Meadows’ email was one of many details released in a report by the Jan. 6 Select Committee, which is scheduled on Monday to vote on advancing contempt of Congress charges against Meadows.
Although the context for the email is unclear, it is apparently part of the puzzle the Jan. 6 committee is trying to figure out for the National Guard’s slow response to violence at the Capitol that day and conflicting timelines about their efforts from the Pentagon and National Guard leadership, Politico reported.
The committee is investigating whether Trump had a part in the three-hour delay between the Capitol Police’s urgent request for National Guard support and their arrival at the Capitol.
Meadows’ email also appears to align with testimony from former Defense Secretary Christopher Miller, who said that Trump told him on Jan. 3 to “do whatever was necessary to protect the demonstrators that were executing their constitutionally protected rights.”

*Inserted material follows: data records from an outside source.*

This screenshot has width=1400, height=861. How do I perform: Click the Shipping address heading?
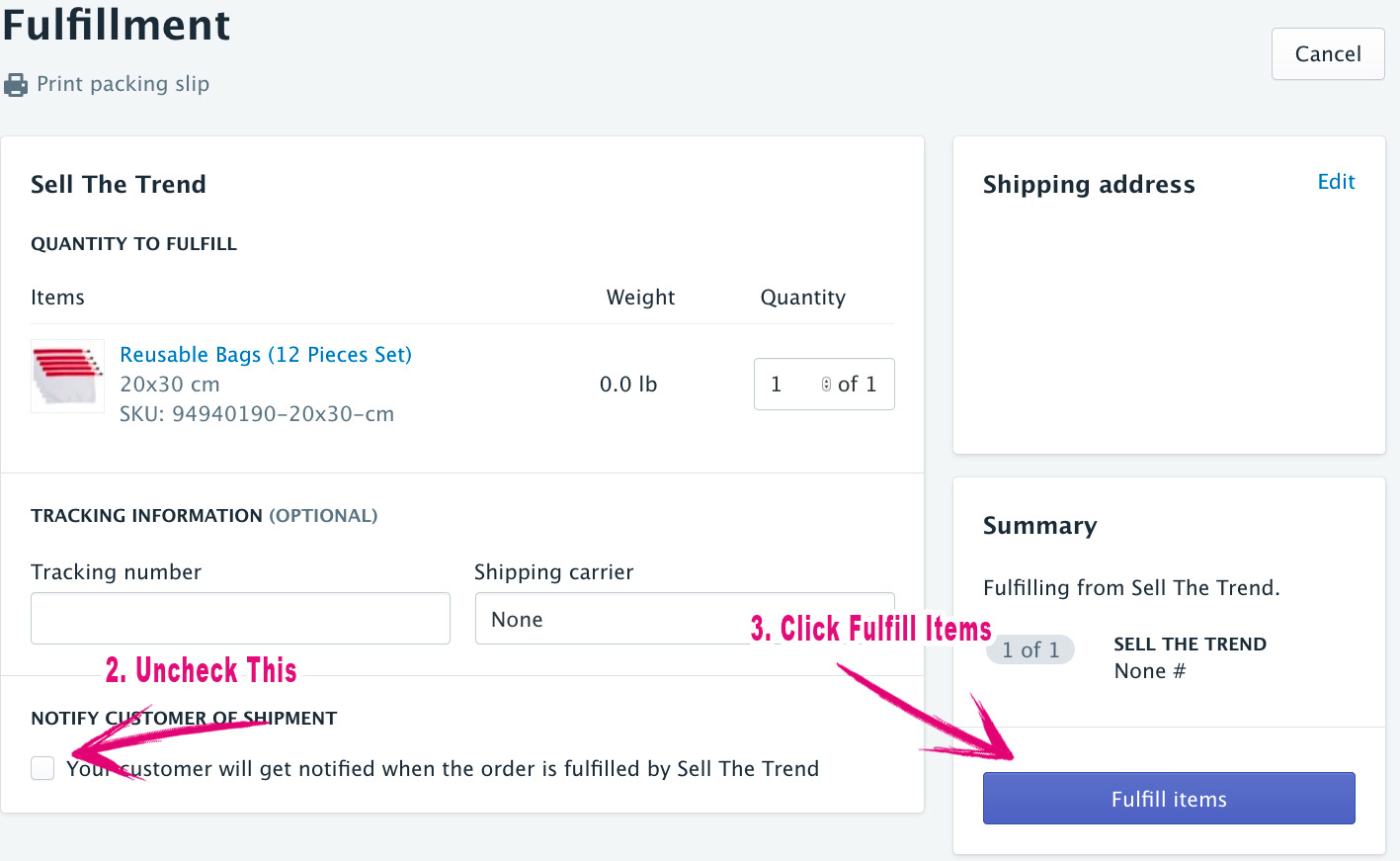point(1089,185)
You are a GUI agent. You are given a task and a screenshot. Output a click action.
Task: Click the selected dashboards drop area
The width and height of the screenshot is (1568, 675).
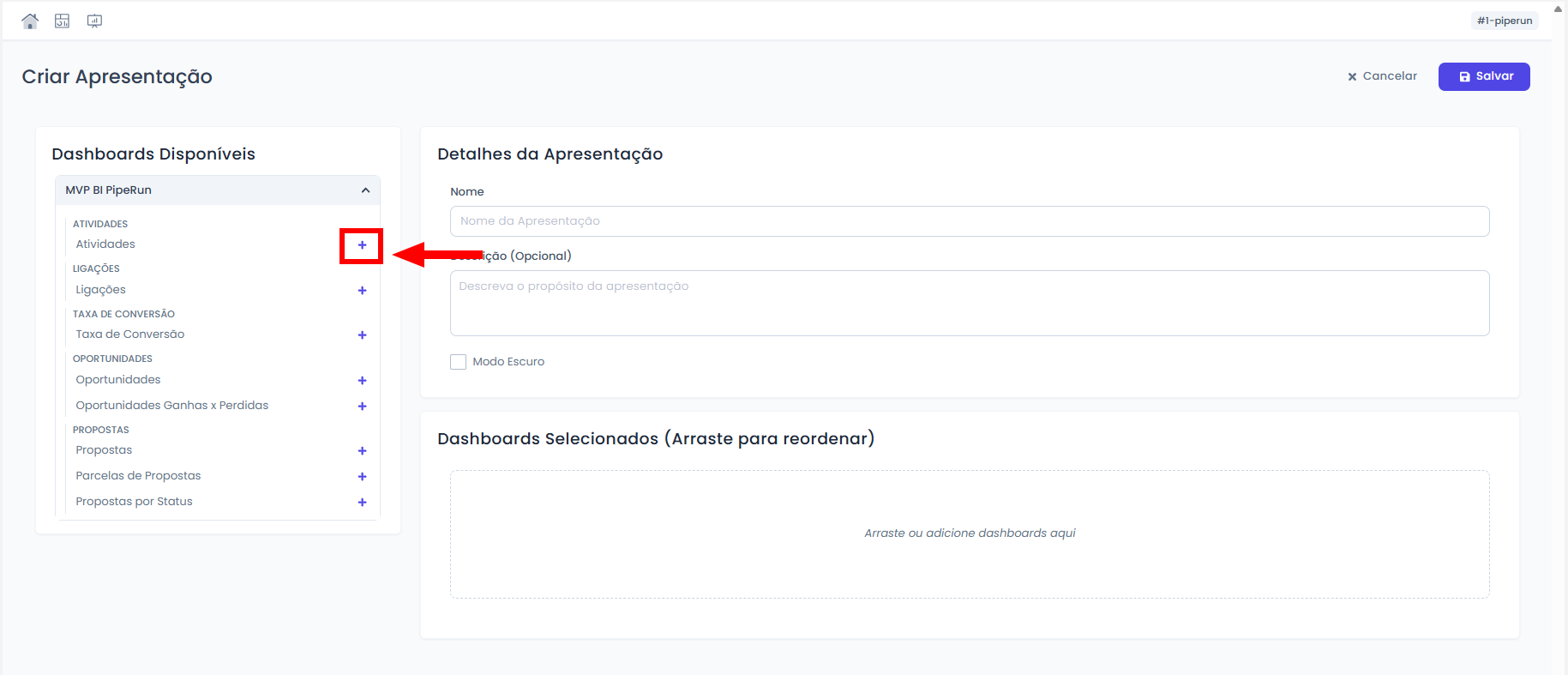point(969,533)
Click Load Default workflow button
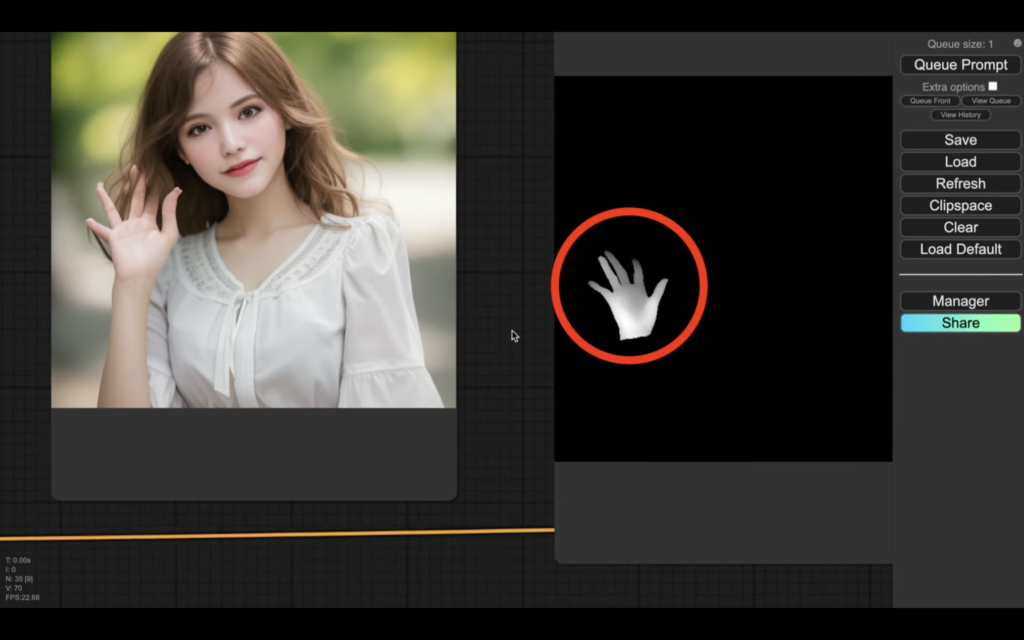 point(960,250)
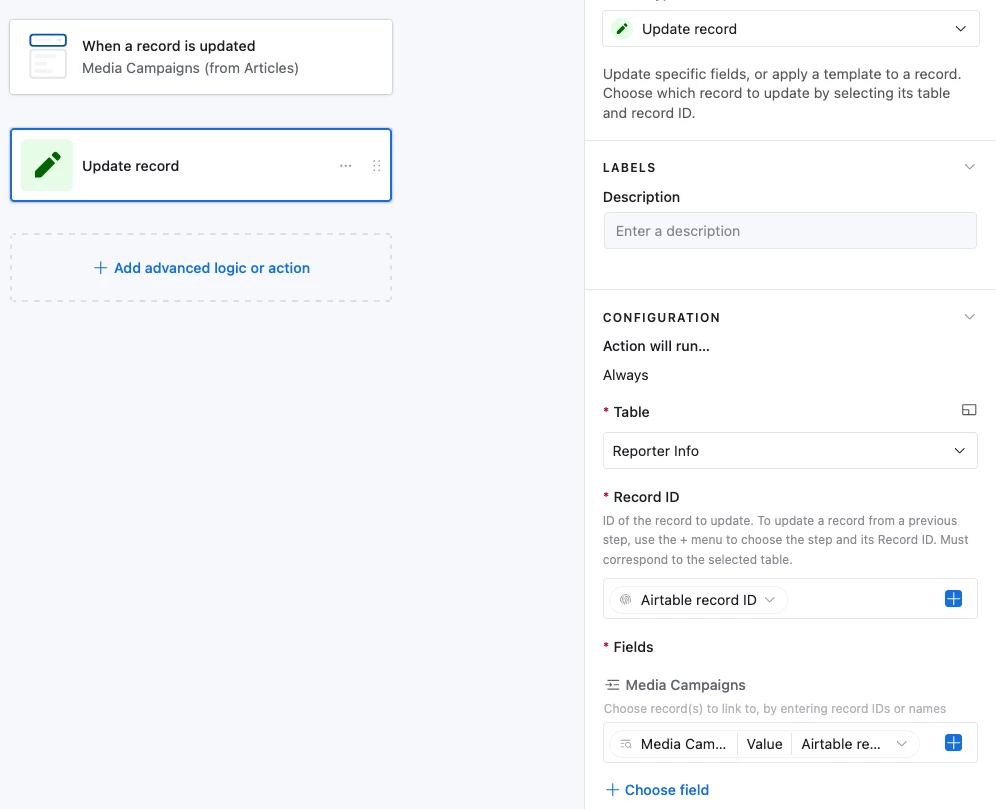Viewport: 996px width, 809px height.
Task: Click the green pencil icon on the Update record step
Action: click(47, 166)
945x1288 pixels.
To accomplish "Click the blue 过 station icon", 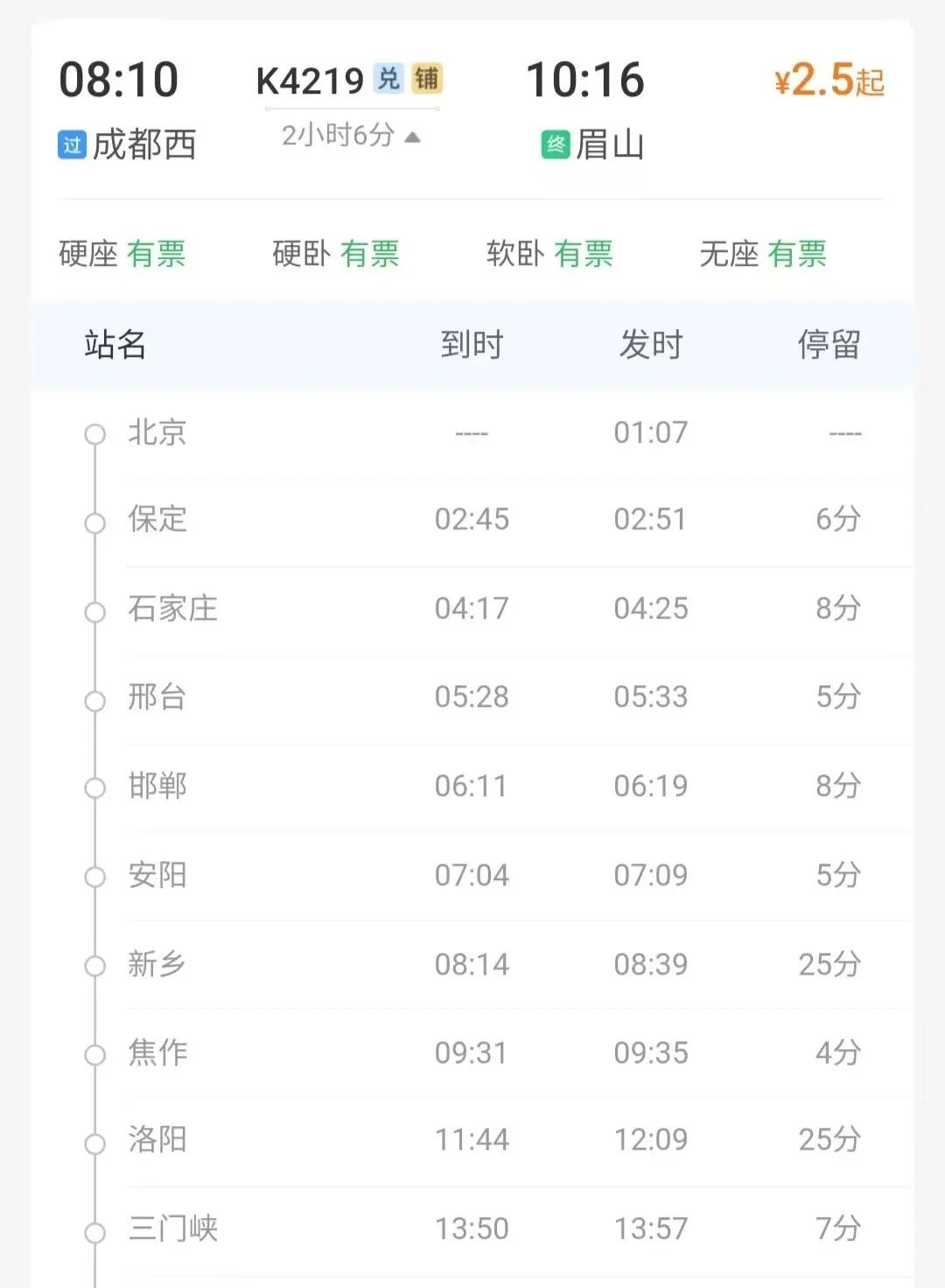I will [72, 144].
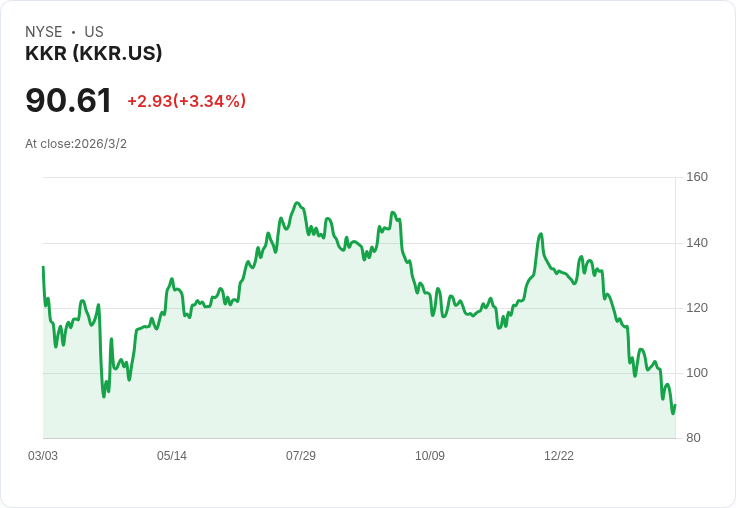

The committee also states that Meadows “received text messages and emails regarding apparent efforts to encourage Republican legislators in certain states to send alternate slates of electors to Congress, a plan which one member of Congress acknowledged was ‘highly controversial’ and to which Meadows responded, ‘I love it,'” according to the Washington Examiner.
The report also said that Meadows “exchanged text messages with, and provided guidance to, an organizer of the Jan. 6th rally on the Ellipse after the organizer told him that ‘[t]hings have gotten crazy, and I desperately need some direction.'”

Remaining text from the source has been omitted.